Surviving the attack, Tony receives help from Z-Man and befriends him as they save Sammi and Dogg from a fire Reuben and Valeria started. Elsewhere, Nigel holds an auction, only to be betrayed and murdered by Valeria, who takes control. However, Tony arrives and foils her plans. Amidst their ensuing fight, the building is set ablaze, trapping Valeria. Tony tries to save her, but she attempts to kill him, falling into the fire.

Sometime later, Tony has entered a relationship with Sammi and entered a new competition with Z-Man. Unbeknownst to them, a mysterious clan retrieves Valeria's body and her mind control device so they can use it for their own plans.

==Cast==
- Wilmer Valderrama as Tony Valdez/The Condor
- María Conchita Alonso as Maria Valdez
- Kathleen Barr as Sammi
- Mary Elizabeth McGlynn as Valeria/Taipan
- Michael Dobson as Nigel Harrington
- Scott McNeil as Dogg
- Cusse Mankuma as Z-Man
- Sam Vincent as Reuben
- Alessandro Juliani as Chato
- John Novak as George Valdez
- Matt Hill as Skragg
- France Perras as Fragg
- Stan Lee as Grandfather

== Development ==
Originally titled El Lobo, The Condor was released under the Stan Lee Presents banner, a series of direct-to-DVD animated films distributed by POW Entertainment with Anchor Bay Entertainment. The story was by Stan Lee, with the script written by former The New Teen Titans writer Marv Wolfman. The film was directed by Steven E. Gordon.

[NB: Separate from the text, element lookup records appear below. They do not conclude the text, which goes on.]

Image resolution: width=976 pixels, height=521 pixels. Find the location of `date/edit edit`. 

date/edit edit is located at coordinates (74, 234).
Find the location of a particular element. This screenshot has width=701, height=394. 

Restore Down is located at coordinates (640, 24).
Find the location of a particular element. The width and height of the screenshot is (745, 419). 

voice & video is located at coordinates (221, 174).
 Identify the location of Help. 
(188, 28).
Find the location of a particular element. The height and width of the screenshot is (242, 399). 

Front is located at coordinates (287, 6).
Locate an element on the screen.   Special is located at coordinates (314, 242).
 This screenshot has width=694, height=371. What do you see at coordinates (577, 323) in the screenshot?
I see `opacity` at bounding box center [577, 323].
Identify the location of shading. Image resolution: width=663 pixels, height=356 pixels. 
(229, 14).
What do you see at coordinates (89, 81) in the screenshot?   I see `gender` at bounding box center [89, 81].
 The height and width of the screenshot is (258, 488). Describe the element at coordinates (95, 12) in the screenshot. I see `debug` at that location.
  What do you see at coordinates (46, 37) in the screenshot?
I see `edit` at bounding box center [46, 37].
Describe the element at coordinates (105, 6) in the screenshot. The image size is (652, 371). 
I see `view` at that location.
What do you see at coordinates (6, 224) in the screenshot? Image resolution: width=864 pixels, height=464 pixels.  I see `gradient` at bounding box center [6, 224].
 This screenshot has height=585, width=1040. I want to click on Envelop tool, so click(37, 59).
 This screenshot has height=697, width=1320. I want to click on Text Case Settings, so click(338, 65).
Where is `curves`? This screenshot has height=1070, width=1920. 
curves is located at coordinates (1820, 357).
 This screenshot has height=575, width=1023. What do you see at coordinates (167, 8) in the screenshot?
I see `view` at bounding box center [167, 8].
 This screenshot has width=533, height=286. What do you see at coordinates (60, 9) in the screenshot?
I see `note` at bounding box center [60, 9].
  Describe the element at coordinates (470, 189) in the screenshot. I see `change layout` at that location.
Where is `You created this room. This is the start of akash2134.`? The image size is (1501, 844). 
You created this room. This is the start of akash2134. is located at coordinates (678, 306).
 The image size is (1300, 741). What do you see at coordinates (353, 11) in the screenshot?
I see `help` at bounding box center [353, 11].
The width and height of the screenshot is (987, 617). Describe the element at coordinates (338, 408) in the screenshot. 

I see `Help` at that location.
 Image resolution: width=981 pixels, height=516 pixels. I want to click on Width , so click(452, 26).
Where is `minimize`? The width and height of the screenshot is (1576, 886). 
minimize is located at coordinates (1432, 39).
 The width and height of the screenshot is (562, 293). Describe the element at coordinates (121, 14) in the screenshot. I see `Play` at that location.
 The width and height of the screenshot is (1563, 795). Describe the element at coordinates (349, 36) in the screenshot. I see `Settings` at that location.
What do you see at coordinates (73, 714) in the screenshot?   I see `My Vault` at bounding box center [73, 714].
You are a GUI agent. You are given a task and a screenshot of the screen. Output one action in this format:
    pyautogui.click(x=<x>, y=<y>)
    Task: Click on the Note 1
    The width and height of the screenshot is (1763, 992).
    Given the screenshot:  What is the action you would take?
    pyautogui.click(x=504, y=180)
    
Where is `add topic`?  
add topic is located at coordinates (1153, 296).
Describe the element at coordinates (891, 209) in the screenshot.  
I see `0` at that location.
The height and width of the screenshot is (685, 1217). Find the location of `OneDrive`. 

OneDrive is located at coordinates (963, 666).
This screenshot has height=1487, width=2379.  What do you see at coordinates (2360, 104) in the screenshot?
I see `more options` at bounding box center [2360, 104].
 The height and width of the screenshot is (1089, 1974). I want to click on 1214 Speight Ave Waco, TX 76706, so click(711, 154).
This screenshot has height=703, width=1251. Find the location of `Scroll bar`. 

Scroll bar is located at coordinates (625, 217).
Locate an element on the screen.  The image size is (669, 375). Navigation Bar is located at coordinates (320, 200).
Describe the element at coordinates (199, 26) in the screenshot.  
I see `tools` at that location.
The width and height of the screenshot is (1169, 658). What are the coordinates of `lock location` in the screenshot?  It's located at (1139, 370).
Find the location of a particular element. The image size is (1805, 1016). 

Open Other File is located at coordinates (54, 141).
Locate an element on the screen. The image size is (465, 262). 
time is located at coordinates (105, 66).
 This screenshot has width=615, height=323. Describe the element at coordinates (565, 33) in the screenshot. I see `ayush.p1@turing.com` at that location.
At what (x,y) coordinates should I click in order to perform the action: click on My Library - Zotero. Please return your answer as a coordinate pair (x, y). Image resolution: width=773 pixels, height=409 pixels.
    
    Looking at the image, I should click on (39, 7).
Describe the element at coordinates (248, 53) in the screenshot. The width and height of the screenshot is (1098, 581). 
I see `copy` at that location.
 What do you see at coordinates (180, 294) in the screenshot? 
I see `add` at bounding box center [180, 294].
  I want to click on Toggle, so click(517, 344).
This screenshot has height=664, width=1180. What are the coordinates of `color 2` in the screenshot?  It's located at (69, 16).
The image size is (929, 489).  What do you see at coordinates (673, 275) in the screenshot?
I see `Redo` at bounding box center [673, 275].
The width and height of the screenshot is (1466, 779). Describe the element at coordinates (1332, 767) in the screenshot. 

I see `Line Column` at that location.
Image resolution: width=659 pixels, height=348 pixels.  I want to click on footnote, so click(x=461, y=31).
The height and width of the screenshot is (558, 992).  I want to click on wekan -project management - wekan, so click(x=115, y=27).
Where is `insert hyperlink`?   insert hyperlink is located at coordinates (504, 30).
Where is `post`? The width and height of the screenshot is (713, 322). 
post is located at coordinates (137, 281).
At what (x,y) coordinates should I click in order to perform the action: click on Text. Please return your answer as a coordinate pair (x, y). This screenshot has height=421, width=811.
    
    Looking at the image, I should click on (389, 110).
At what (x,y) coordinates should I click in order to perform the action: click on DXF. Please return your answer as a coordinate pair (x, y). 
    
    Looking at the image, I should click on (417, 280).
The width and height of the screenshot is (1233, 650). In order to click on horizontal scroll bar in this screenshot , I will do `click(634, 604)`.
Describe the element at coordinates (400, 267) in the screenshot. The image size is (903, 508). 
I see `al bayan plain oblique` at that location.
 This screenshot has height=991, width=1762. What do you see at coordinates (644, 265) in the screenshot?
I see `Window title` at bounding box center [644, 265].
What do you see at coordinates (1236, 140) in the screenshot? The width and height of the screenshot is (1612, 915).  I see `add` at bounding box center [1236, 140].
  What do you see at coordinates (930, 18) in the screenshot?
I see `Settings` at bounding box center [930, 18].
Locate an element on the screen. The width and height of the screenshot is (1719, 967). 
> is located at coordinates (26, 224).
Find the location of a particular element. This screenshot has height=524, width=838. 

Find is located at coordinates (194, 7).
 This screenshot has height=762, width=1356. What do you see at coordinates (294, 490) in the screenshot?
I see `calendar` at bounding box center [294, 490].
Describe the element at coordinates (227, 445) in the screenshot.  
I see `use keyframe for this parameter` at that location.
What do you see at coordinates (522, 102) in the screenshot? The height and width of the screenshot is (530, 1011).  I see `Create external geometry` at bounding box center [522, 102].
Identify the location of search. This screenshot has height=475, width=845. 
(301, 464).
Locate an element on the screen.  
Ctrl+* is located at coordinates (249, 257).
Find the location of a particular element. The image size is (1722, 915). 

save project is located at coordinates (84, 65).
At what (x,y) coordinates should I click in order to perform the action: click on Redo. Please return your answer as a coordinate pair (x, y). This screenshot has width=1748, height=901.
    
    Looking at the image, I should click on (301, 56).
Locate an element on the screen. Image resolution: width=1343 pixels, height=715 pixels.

The film is set in the same world as Mosaic, a prior Stan Lee Presents film, with the film's events apparently occurring before the events of Mosaic. The film does not fall within the Marvel universe.

== Release ==
The Condor was released on DVD on March 20, 2007, and had its television premiere on Cartoon Network on March 24, 2007.

== Reception ==
Per Frederick Luis Aldama, the film received a poor critical reception upon its release. Aldama himself has praised the creative decisions of Lee and Wolfman in relation to its depiction of Latino women and credits it as the "first such animated feature-length narrative to focus on a Latino superhero". Felix Vasquez Jr of Cinema Crazed criticized the villain's plans as too convoluted while also criticizing the character of Tony Valdez as selfish and obnoxious, as well as stating that Valderrama's voice acting was "awfully anemic, almost as if he's just as bored as we are." Todd Douglass Jr of DVD Talk also criticized Tony as an unlikeable character and that his abilities as a superhero were "actually pretty lame" as "Tony skates around and punches people without finesse."

On review aggregator website Rotten Tomatoes, the film has been negatively reviewed by three critics.